- **Problem requirements**: From the data below, set down exactly the lines between the one holding "Task: Open new browser tab with plus button" and the one holding "The image size is (1092, 420).", inclusive, and no others.

(Dataset entries)
------------------------------------------------------------

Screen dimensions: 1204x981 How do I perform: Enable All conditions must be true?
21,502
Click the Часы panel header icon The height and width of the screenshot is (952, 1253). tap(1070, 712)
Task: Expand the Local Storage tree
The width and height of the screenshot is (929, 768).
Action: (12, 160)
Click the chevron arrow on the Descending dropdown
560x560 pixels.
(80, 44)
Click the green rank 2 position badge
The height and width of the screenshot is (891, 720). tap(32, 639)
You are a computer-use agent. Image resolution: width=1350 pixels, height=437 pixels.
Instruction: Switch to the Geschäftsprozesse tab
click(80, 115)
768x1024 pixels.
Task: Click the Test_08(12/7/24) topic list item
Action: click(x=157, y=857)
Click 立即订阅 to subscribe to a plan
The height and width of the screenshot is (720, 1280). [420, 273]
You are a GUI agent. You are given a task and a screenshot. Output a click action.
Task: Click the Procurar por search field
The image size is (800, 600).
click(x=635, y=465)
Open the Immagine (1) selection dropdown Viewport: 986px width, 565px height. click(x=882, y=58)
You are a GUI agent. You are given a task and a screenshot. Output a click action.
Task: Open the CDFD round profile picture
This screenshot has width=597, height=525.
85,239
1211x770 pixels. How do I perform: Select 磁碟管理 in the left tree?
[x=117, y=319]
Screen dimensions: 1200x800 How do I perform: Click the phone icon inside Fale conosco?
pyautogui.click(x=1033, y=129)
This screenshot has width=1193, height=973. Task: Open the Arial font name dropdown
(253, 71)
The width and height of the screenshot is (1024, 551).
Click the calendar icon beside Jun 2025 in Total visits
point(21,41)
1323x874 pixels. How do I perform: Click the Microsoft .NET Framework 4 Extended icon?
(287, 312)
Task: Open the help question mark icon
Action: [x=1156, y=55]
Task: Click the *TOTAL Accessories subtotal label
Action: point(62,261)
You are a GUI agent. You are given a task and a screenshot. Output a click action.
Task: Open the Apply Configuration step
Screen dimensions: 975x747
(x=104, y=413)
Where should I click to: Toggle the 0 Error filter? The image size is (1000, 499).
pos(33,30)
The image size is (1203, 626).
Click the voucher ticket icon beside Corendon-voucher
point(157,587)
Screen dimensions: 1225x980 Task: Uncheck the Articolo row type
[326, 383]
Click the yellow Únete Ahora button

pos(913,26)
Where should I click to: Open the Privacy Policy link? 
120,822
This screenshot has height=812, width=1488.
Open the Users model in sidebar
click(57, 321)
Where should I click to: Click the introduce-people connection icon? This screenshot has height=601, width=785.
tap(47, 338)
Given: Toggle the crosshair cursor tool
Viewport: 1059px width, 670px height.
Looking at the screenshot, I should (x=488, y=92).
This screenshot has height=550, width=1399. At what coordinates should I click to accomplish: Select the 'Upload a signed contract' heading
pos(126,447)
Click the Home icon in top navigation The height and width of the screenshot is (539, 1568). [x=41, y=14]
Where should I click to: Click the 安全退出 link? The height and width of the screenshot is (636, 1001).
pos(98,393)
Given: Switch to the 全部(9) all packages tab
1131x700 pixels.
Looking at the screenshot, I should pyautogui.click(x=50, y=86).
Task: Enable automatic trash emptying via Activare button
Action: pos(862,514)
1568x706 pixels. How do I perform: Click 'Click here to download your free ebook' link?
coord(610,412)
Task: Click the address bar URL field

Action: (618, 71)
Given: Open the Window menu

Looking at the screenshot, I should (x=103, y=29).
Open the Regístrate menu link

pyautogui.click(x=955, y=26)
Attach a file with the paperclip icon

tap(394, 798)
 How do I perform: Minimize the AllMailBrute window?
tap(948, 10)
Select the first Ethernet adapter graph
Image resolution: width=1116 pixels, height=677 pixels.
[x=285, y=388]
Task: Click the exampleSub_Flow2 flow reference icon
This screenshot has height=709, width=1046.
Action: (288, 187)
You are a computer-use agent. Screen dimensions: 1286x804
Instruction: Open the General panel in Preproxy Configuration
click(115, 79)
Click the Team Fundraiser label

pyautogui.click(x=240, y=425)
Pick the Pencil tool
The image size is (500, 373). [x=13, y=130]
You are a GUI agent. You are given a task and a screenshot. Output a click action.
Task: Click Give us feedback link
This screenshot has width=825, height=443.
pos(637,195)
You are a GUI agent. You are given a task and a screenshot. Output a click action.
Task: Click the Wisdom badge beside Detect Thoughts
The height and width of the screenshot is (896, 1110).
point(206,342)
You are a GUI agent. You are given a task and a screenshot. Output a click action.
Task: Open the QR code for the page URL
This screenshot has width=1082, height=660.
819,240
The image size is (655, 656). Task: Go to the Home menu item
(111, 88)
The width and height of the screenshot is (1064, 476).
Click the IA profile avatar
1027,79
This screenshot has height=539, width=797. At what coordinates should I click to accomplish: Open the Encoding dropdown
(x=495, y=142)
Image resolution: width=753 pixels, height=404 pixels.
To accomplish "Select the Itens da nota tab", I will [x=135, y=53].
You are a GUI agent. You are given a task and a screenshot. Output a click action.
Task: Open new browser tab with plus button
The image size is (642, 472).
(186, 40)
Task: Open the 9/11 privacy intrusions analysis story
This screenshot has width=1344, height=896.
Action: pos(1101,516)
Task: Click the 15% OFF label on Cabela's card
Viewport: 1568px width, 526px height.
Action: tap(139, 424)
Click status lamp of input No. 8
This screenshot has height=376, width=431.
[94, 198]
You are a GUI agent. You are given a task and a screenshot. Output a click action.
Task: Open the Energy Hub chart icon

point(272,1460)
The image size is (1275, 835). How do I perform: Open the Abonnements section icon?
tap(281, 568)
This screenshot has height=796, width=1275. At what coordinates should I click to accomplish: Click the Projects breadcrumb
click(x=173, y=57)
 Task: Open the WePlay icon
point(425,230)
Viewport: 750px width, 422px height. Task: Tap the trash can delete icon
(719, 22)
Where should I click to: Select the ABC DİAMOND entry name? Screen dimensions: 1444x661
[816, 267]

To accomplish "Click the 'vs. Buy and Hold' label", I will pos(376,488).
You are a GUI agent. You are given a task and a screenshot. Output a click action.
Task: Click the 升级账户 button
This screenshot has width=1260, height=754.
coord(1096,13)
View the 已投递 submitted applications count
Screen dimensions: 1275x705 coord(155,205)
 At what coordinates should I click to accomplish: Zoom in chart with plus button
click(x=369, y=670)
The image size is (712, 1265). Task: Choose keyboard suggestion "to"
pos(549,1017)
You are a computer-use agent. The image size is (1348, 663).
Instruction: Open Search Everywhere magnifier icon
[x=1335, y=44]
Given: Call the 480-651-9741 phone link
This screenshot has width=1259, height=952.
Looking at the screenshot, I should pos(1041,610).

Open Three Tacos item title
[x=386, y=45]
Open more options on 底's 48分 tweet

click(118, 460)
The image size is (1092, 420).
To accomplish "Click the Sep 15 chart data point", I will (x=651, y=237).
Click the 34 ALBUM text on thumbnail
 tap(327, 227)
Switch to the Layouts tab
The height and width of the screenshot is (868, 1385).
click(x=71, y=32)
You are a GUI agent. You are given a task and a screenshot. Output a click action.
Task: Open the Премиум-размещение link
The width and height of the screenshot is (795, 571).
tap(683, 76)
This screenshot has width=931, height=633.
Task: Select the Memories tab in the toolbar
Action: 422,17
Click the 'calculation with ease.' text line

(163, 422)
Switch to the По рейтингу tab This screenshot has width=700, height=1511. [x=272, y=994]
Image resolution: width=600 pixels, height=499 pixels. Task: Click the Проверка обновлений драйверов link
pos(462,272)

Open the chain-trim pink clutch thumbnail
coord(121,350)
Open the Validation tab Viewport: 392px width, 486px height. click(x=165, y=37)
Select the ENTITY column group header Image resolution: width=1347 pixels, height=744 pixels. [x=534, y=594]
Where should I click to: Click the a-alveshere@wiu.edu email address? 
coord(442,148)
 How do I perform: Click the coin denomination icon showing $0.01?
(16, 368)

------------------------------------------------------------

- **Output below**:
Task: Open new browser tab with plus button
The image size is (642, 472).
(186, 40)
Task: Open the 9/11 privacy intrusions analysis story
This screenshot has width=1344, height=896.
Action: pos(1101,516)
Task: Click the 15% OFF label on Cabela's card
Viewport: 1568px width, 526px height.
Action: tap(139, 424)
Click status lamp of input No. 8
This screenshot has height=376, width=431.
[94, 198]
You are a GUI agent. You are given a task and a screenshot. Output a click action.
Task: Open the Energy Hub chart icon

point(272,1460)
The image size is (1275, 835). How do I perform: Open the Abonnements section icon?
tap(281, 568)
This screenshot has height=796, width=1275. At what coordinates should I click to accomplish: Click the Projects breadcrumb
click(x=173, y=57)
 Task: Open the WePlay icon
point(425,230)
Viewport: 750px width, 422px height. Task: Tap the trash can delete icon
(719, 22)
Where should I click to: Select the ABC DİAMOND entry name? Screen dimensions: 1444x661
[816, 267]

To accomplish "Click the 'vs. Buy and Hold' label", I will pos(376,488).
You are a GUI agent. You are given a task and a screenshot. Output a click action.
Task: Click the 升级账户 button
This screenshot has width=1260, height=754.
coord(1096,13)
View the 已投递 submitted applications count
Screen dimensions: 1275x705 coord(155,205)
 At what coordinates should I click to accomplish: Zoom in chart with plus button
click(x=369, y=670)
The image size is (712, 1265). Task: Choose keyboard suggestion "to"
pos(549,1017)
You are a computer-use agent. The image size is (1348, 663).
Instruction: Open Search Everywhere magnifier icon
[x=1335, y=44]
Given: Call the 480-651-9741 phone link
This screenshot has width=1259, height=952.
Looking at the screenshot, I should pos(1041,610).

Open Three Tacos item title
[x=386, y=45]
Open more options on 底's 48分 tweet

click(118, 460)
The image size is (1092, 420).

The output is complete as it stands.